▸ GIVEN TASK: Retype each of the lines below verbatim, preserving every character, symbol, and line break.

▸ MATERIAL PROVIDED:
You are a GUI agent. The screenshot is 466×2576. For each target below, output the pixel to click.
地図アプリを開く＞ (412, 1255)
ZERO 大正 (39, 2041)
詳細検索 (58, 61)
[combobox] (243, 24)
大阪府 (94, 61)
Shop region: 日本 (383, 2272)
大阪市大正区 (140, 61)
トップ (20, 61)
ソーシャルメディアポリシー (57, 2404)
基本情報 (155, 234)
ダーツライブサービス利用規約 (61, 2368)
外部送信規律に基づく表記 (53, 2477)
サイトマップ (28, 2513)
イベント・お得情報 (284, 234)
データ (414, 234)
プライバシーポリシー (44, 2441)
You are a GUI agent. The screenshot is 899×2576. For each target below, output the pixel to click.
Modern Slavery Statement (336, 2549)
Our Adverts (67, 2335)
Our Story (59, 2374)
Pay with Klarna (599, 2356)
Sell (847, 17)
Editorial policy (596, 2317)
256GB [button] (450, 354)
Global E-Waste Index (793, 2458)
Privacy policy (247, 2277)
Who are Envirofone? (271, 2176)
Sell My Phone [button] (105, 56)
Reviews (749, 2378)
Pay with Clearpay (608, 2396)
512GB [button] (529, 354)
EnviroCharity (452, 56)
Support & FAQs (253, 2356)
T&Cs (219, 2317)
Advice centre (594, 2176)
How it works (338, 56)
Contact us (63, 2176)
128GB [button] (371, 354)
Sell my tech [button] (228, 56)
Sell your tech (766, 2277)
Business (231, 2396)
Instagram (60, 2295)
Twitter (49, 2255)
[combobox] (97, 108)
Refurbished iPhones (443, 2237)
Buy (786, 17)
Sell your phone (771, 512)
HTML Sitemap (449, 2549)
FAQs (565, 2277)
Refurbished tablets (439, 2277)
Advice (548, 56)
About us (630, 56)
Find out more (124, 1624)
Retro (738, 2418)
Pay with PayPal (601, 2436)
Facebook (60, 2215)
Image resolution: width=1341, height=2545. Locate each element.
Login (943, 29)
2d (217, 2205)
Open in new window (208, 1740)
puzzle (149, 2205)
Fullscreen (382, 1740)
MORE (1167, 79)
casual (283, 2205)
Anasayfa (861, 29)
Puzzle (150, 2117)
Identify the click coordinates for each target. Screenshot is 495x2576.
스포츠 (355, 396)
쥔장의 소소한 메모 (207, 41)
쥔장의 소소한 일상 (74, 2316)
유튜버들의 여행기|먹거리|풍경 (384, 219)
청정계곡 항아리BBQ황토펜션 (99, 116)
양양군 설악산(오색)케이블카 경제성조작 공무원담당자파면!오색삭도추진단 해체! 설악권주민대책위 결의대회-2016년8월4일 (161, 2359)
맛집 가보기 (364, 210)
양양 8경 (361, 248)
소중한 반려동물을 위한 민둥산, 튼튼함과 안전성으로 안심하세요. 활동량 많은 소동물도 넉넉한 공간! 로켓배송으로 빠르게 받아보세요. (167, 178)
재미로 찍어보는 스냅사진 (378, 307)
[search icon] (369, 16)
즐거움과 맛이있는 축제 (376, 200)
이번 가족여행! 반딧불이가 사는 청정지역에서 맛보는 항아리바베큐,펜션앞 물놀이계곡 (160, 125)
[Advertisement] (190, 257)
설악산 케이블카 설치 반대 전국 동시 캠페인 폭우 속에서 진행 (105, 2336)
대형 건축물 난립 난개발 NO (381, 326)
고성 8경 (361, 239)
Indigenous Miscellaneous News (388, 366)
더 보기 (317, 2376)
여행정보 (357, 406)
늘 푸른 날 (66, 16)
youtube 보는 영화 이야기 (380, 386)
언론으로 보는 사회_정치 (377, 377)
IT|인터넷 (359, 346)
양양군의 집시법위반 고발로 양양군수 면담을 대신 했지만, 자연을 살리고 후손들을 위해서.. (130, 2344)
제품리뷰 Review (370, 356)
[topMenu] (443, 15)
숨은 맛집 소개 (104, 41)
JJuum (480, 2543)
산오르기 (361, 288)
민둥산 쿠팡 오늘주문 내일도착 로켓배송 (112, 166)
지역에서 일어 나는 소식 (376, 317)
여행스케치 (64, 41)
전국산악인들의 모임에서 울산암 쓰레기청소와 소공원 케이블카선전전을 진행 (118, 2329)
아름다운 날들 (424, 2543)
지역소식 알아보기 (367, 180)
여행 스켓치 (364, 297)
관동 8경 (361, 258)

▸ FULL ANSWER:
You are a GUI agent. The screenshot is 466×2576. For each target below, output the pixel to click.
地図アプリを開く＞ (412, 1255)
ZERO 大正 (39, 2041)
詳細検索 (58, 61)
[combobox] (243, 24)
大阪府 (94, 61)
Shop region: 日本 (383, 2272)
大阪市大正区 (140, 61)
トップ (20, 61)
ソーシャルメディアポリシー (57, 2404)
基本情報 (155, 234)
ダーツライブサービス利用規約 (61, 2368)
外部送信規律に基づく表記 (53, 2477)
サイトマップ (28, 2513)
イベント・お得情報 (284, 234)
データ (414, 234)
プライバシーポリシー (44, 2441)
You are a GUI agent. The screenshot is 899×2576. For each target below, output the pixel to click.
Modern Slavery Statement (336, 2549)
Our Adverts (67, 2335)
Our Story (59, 2374)
Pay with Klarna (599, 2356)
Sell (847, 17)
Editorial policy (596, 2317)
256GB [button] (450, 354)
Global E-Waste Index (793, 2458)
Privacy policy (247, 2277)
Who are Envirofone? (271, 2176)
Sell My Phone [button] (105, 56)
Reviews (749, 2378)
Pay with Clearpay (608, 2396)
512GB [button] (529, 354)
EnviroCharity (452, 56)
Support & FAQs (253, 2356)
T&Cs (219, 2317)
Advice centre (594, 2176)
How it works (338, 56)
Contact us (63, 2176)
128GB [button] (371, 354)
Sell my tech [button] (228, 56)
Sell your tech (766, 2277)
Business (231, 2396)
Instagram (60, 2295)
Twitter (49, 2255)
[combobox] (97, 108)
Refurbished iPhones (443, 2237)
Buy (786, 17)
Sell your phone (771, 512)
HTML Sitemap (449, 2549)
FAQs (565, 2277)
Refurbished tablets (439, 2277)
Advice (548, 56)
About us (630, 56)
Find out more (124, 1624)
Retro (738, 2418)
Pay with PayPal (601, 2436)
Facebook (60, 2215)
Image resolution: width=1341, height=2545. Locate each element.
Login (943, 29)
2d (217, 2205)
Open in new window (208, 1740)
puzzle (149, 2205)
Fullscreen (382, 1740)
MORE (1167, 79)
casual (283, 2205)
Anasayfa (861, 29)
Puzzle (150, 2117)
Identify the click coordinates for each target. Screenshot is 495x2576.
스포츠 (355, 396)
쥔장의 소소한 메모 (207, 41)
쥔장의 소소한 일상 (74, 2316)
유튜버들의 여행기|먹거리|풍경 (384, 219)
청정계곡 항아리BBQ황토펜션 (99, 116)
양양군 설악산(오색)케이블카 경제성조작 공무원담당자파면!오색삭도추진단 해체! 설악권주민대책위 결의대회-2016년8월4일 (161, 2359)
맛집 가보기 (364, 210)
양양 8경 (361, 248)
소중한 반려동물을 위한 민둥산, 튼튼함과 안전성으로 안심하세요. 활동량 많은 소동물도 넉넉한 공간! 로켓배송으로 빠르게 받아보세요. (167, 178)
재미로 찍어보는 스냅사진 (378, 307)
[search icon] (369, 16)
즐거움과 맛이있는 축제 (376, 200)
이번 가족여행! 반딧불이가 사는 청정지역에서 맛보는 항아리바베큐,펜션앞 물놀이계곡 (160, 125)
[Advertisement] (190, 257)
설악산 케이블카 설치 반대 전국 동시 캠페인 폭우 속에서 진행 (105, 2336)
대형 건축물 난립 난개발 NO (381, 326)
고성 8경 (361, 239)
Indigenous Miscellaneous News (388, 366)
더 보기 (317, 2376)
여행정보 (357, 406)
늘 푸른 날 (66, 16)
youtube 보는 영화 이야기 (380, 386)
언론으로 보는 사회_정치 (377, 377)
IT|인터넷 (359, 346)
양양군의 집시법위반 고발로 양양군수 면담을 대신 했지만, 자연을 살리고 후손들을 위해서.. (130, 2344)
제품리뷰 Review (370, 356)
[topMenu] (443, 15)
숨은 맛집 소개 (104, 41)
JJuum (480, 2543)
산오르기 (361, 288)
민둥산 쿠팡 오늘주문 내일도착 로켓배송 (112, 166)
지역에서 일어 나는 소식 (376, 317)
여행스케치 (64, 41)
전국산악인들의 모임에서 울산암 쓰레기청소와 소공원 케이블카선전전을 진행 (118, 2329)
아름다운 날들 (424, 2543)
지역소식 알아보기 (367, 180)
여행 스켓치 (364, 297)
관동 8경 (361, 258)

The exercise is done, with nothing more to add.